Directions: Using the records below, quote only the span that opens with the line containing "Viewport: 299px width, 868px height." and closes with the line containing "Task: Click the You save 61% text", exactly and inclusively.

=-=-=-=-=

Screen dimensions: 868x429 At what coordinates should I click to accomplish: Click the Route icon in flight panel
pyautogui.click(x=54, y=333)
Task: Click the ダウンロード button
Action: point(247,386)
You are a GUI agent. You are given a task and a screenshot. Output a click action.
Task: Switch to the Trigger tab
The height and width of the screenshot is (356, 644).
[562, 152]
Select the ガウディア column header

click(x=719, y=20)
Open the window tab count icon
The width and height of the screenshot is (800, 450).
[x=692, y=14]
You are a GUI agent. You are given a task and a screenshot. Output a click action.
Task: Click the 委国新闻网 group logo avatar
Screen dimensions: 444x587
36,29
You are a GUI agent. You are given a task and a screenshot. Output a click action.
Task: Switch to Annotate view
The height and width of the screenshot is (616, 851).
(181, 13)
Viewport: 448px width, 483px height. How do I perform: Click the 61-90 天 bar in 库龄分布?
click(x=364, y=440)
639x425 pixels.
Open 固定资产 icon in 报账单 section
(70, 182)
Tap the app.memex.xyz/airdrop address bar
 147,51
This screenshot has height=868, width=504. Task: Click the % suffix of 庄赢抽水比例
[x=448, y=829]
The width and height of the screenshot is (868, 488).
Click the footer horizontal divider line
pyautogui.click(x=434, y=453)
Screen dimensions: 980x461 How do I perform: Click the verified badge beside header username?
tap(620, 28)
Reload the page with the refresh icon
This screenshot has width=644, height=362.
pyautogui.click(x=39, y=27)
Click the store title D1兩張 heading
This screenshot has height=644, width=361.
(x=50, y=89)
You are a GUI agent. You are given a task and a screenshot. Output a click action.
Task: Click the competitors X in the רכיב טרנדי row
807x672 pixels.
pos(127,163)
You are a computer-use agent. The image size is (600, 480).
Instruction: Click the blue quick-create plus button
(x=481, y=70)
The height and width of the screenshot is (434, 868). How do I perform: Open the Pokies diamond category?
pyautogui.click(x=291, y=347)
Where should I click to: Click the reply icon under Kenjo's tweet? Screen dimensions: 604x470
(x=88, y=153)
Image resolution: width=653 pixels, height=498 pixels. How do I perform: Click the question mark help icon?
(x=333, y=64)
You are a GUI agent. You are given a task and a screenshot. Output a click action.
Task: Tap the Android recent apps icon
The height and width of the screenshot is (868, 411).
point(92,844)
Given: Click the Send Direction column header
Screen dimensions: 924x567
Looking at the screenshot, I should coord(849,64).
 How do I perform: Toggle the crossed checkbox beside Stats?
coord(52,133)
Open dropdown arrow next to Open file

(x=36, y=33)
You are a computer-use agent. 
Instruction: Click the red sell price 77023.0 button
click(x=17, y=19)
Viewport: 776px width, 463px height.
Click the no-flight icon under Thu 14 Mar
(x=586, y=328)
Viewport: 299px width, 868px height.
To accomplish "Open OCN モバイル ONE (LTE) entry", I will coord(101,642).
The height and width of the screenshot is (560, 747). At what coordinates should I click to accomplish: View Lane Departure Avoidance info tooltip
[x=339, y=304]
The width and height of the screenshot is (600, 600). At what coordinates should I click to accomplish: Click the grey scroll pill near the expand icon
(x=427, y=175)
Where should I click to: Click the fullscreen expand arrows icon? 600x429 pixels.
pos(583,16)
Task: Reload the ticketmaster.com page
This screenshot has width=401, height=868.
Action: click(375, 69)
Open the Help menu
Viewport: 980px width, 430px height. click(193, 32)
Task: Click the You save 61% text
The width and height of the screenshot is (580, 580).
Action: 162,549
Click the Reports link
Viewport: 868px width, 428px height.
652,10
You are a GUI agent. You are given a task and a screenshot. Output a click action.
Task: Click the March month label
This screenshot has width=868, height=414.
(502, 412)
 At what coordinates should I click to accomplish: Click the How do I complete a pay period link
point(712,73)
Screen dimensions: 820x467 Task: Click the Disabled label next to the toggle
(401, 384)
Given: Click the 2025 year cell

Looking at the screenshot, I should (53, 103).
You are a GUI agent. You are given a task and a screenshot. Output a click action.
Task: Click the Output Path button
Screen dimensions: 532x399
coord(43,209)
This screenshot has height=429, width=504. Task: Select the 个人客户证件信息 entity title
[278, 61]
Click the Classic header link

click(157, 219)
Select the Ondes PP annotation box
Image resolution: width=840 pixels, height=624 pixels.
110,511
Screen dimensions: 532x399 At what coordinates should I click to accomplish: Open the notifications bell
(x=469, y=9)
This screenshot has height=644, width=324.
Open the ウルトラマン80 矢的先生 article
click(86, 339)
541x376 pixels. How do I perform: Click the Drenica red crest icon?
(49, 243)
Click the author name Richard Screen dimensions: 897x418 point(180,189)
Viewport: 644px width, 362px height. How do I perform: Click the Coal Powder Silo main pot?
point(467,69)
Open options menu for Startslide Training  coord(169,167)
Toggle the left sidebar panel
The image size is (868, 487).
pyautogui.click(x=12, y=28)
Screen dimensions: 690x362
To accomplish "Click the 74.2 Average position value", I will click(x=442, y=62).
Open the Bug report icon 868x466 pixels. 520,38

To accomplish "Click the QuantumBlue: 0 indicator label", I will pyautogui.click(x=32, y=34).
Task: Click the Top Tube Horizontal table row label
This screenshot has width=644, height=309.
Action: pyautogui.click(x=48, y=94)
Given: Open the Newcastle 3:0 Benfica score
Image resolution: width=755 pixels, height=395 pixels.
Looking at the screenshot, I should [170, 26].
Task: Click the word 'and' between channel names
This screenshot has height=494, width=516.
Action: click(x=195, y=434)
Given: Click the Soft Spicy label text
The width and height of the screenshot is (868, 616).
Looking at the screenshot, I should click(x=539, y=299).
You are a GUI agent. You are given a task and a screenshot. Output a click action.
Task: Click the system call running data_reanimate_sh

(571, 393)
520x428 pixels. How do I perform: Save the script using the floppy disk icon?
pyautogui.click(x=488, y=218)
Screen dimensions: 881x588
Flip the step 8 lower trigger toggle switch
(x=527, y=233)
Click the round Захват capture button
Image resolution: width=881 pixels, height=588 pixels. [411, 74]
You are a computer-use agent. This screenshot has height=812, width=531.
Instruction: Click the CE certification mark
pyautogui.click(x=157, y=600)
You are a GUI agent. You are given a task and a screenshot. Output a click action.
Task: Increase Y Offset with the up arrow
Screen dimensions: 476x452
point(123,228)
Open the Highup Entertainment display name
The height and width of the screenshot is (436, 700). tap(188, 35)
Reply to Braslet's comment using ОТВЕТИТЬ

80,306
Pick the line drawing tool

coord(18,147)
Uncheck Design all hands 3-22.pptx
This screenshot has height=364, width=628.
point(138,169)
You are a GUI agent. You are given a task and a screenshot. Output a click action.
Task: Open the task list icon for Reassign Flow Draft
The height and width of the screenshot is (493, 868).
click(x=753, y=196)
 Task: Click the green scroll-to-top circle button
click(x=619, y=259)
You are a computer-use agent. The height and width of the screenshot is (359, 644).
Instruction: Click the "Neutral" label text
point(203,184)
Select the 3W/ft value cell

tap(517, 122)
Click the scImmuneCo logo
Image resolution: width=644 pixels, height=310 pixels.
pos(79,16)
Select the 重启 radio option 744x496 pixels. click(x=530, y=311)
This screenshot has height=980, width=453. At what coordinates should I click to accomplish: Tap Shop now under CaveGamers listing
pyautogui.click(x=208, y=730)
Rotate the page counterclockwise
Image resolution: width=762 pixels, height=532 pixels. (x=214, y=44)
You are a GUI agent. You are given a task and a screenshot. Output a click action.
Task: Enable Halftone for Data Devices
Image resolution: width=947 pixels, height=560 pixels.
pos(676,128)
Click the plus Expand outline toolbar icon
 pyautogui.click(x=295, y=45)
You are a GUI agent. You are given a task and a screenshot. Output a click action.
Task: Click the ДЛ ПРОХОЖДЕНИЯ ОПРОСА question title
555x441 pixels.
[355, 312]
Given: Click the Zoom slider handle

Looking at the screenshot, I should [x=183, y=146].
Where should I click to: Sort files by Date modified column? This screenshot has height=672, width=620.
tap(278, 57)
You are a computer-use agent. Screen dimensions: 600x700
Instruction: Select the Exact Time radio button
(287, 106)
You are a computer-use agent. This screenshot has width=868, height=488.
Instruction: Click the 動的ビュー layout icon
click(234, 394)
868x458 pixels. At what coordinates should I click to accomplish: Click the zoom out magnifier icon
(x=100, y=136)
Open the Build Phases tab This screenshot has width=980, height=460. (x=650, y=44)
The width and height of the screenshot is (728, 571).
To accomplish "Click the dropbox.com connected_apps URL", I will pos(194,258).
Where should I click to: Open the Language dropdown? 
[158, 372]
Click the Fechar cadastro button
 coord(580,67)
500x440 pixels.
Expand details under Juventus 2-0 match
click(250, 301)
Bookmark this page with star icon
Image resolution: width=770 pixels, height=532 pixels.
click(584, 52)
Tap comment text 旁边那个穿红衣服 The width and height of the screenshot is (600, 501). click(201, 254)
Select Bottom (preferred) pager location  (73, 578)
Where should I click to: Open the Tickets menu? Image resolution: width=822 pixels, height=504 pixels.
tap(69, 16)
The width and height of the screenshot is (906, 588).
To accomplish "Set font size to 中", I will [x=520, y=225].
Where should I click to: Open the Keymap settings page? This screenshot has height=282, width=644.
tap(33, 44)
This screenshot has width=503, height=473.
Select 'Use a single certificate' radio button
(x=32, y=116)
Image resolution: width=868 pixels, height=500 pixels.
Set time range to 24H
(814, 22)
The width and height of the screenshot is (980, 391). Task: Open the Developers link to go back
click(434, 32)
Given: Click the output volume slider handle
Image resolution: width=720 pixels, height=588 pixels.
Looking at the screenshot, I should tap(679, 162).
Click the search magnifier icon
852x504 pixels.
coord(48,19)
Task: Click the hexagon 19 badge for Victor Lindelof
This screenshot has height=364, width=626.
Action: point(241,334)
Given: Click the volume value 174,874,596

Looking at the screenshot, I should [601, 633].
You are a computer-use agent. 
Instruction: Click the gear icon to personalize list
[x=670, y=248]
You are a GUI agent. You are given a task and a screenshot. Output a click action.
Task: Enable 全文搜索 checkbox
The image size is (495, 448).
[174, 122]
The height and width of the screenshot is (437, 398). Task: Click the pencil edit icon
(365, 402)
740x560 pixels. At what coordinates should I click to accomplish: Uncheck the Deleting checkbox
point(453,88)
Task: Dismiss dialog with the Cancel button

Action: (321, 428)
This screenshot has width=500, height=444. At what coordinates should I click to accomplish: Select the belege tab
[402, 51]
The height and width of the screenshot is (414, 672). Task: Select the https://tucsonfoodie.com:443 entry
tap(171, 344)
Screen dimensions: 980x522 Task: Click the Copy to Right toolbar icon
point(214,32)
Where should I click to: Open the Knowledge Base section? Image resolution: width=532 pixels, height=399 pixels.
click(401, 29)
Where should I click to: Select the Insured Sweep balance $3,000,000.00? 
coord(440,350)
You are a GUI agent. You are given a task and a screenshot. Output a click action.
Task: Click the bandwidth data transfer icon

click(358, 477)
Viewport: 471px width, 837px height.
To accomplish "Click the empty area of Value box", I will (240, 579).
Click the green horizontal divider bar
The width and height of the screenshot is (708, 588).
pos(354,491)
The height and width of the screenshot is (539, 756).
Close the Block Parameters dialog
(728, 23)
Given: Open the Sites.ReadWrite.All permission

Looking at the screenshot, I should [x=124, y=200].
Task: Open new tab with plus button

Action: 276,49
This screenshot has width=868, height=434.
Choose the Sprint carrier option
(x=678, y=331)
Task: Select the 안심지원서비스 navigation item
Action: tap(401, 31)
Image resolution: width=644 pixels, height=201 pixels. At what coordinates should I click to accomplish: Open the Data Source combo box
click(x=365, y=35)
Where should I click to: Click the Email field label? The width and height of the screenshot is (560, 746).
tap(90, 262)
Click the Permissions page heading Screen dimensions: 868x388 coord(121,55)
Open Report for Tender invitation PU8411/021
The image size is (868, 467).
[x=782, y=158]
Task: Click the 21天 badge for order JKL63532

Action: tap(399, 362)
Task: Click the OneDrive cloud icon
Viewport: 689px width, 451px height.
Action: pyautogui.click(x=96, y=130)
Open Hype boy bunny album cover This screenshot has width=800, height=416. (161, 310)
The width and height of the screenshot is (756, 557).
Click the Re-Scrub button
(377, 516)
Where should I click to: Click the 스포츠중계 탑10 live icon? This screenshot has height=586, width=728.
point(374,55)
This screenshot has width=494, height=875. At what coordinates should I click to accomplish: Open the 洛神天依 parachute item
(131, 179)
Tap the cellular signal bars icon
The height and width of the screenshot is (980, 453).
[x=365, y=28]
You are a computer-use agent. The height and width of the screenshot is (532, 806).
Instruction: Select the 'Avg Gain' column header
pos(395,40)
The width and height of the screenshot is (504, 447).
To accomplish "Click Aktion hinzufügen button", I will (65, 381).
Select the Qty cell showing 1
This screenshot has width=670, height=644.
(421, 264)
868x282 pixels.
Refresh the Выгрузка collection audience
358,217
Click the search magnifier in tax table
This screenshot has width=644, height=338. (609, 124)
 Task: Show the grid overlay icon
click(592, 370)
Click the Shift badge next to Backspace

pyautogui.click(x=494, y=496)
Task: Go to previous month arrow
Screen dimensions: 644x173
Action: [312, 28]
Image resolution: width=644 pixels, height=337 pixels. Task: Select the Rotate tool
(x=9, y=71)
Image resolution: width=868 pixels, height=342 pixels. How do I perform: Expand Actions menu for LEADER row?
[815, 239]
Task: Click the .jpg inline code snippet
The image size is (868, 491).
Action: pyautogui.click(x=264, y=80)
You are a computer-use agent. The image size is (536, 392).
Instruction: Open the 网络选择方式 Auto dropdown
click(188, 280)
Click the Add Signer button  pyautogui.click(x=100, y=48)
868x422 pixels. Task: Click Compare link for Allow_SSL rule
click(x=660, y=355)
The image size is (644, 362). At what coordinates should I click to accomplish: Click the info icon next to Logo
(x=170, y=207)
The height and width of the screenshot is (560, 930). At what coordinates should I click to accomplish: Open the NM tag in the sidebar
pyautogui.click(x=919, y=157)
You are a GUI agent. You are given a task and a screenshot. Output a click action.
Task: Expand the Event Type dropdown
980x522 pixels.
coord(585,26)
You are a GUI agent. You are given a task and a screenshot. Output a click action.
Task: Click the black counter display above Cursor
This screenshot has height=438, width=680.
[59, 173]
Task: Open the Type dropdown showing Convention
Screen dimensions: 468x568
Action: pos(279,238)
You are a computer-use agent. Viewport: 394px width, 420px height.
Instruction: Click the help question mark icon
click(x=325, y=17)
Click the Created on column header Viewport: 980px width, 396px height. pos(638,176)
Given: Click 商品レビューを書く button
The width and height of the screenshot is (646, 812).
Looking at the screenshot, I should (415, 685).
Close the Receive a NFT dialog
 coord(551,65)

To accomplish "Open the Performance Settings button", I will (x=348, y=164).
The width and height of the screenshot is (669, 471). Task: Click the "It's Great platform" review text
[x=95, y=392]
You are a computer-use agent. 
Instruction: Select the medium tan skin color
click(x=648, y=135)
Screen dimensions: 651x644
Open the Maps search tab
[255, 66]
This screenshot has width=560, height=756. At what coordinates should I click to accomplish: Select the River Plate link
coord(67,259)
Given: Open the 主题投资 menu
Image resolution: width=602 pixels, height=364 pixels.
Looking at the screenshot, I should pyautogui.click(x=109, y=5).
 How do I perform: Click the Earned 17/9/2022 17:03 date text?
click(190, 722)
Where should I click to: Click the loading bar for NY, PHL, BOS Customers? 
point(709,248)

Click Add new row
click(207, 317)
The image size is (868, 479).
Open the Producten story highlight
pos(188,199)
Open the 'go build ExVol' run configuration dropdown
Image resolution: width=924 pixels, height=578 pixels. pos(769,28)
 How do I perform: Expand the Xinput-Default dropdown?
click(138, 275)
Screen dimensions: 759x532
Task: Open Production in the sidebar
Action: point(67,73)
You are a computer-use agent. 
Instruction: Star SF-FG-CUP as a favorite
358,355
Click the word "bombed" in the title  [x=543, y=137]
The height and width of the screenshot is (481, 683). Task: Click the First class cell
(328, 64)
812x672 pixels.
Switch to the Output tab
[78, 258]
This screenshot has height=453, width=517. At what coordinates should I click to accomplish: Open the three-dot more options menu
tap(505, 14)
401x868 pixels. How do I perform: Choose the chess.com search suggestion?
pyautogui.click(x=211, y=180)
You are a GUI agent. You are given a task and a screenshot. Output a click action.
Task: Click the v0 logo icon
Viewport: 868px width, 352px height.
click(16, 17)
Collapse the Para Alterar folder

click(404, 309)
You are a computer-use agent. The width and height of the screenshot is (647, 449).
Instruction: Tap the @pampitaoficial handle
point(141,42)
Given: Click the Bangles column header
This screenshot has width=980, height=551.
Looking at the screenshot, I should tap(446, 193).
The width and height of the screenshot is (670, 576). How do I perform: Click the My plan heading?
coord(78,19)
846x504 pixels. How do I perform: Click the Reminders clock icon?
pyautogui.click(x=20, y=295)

=-=-=-=-=

Result for this exercise:
Viewport: 299px width, 868px height.
To accomplish "Open OCN モバイル ONE (LTE) entry", I will coord(101,642).
The height and width of the screenshot is (560, 747). At what coordinates should I click to accomplish: View Lane Departure Avoidance info tooltip
[x=339, y=304]
The width and height of the screenshot is (600, 600). At what coordinates should I click to accomplish: Click the grey scroll pill near the expand icon
(x=427, y=175)
Where should I click to: Click the fullscreen expand arrows icon? 600x429 pixels.
pos(583,16)
Task: Reload the ticketmaster.com page
This screenshot has width=401, height=868.
Action: click(375, 69)
Open the Help menu
Viewport: 980px width, 430px height. click(193, 32)
Task: Click the You save 61% text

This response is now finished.